## [WHAT IS BEING ASKED]
Line by line, retype the data exactly as it is given.

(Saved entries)
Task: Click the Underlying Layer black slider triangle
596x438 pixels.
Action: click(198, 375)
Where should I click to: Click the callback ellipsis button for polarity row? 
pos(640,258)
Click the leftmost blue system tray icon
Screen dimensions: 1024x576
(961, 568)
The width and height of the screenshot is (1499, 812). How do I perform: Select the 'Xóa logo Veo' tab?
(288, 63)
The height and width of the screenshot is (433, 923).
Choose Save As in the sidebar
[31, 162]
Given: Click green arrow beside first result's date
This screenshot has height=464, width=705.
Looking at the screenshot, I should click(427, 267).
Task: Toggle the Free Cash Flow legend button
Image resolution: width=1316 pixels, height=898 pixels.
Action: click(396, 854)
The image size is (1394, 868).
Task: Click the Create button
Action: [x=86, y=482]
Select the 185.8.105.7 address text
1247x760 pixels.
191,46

## [YOUR SOLUTION]
Task: Click the Underlying Layer black slider triangle
596x438 pixels.
Action: click(198, 375)
Where should I click to: Click the callback ellipsis button for polarity row? 
pos(640,258)
Click the leftmost blue system tray icon
Screen dimensions: 1024x576
(961, 568)
The width and height of the screenshot is (1499, 812). How do I perform: Select the 'Xóa logo Veo' tab?
(288, 63)
The height and width of the screenshot is (433, 923).
Choose Save As in the sidebar
[31, 162]
Given: Click green arrow beside first result's date
This screenshot has height=464, width=705.
Looking at the screenshot, I should click(427, 267).
Task: Toggle the Free Cash Flow legend button
Image resolution: width=1316 pixels, height=898 pixels.
Action: click(396, 854)
The image size is (1394, 868).
Task: Click the Create button
Action: [x=86, y=482]
Select the 185.8.105.7 address text
1247x760 pixels.
191,46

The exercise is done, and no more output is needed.